Brompton Ralph is a village and civil parish in the Somerset West and Taunton district of Somerset, England, about  west of Taunton, and  north of Wiveliscombe. It is in a wooded district at the eastern extremity of the Brendon Hills. According to the 2002 population estimates it had a population of 287.

History

The name Brompton, or Brunanton as it was called in the 8th century, is probably a corruption of Brendon, meaning the farmhouse by the Brendons.

Within the parish are vestiges of an encampment believed to have been constructed by the Romans.

The parish of Brompton Ralph was part of the Williton and Freemanners Hundred.

The manor farmhouse, which is Grade II* listed, dates from the mid 17th century.

Governance

The parish council has responsibility for local issues, including setting an annual precept (local rate) to cover the council's operating costs and producing annual accounts for public scrutiny. The parish council evaluates local planning applications and works with the local police, district council officers, and neighbourhood watch groups on matters of crime, security, and traffic. The parish council's role also includes initiating projects for the maintenance and repair of parish facilities, as well as consulting with the district council on the maintenance, repair, and improvement of highways, drainage, footpaths, public transport, and street cleaning. Conservation matters (including trees and listed buildings) and environmental issues are also the responsibility of the council.

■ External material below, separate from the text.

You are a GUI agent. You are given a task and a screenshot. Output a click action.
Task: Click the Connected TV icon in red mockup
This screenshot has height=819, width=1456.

The village falls within the non-metropolitan district of Somerset West and Taunton, which was established on 1 April 2019. It was previously in the district of West Somerset, which was formed on 1 April 1974 under the Local Government Act 1972, and part of Williton Rural District before that. The district council is responsible for local planning and building control, local roads, council housing, environmental health, markets and fairs, refuse collection and recycling, cemeteries and crematoria, leisure services, parks, and tourism.

Somerset County Council is responsible for running the largest and most expensive local services such as education, social services, libraries, main roads, public transport, policing and fire services, trading standards, waste disposal and strategic planning.

It is also part of the Bridgwater and West Somerset county constituency represented in the House of Commons of the Parliament of the United Kingdom. It elects one Member of Parliament (MP) by the first past the post system of election, and was part of the South West England constituency of the European Parliament prior to Britain leaving the European Union in January 2020, which elected seven MEPs using the d'Hondt method of party-list proportional representation.

Religious sites

St Mary's Church has a 15th-century tower and south door. The nave was refenestrated and the vestry added in the 16th century, and the church was partly rebuilt about 1740. It has been designated by English Heritage as a Grade II* listed building. Due to damage caused by leaking roofs it has been added to the Heritage at Risk Register.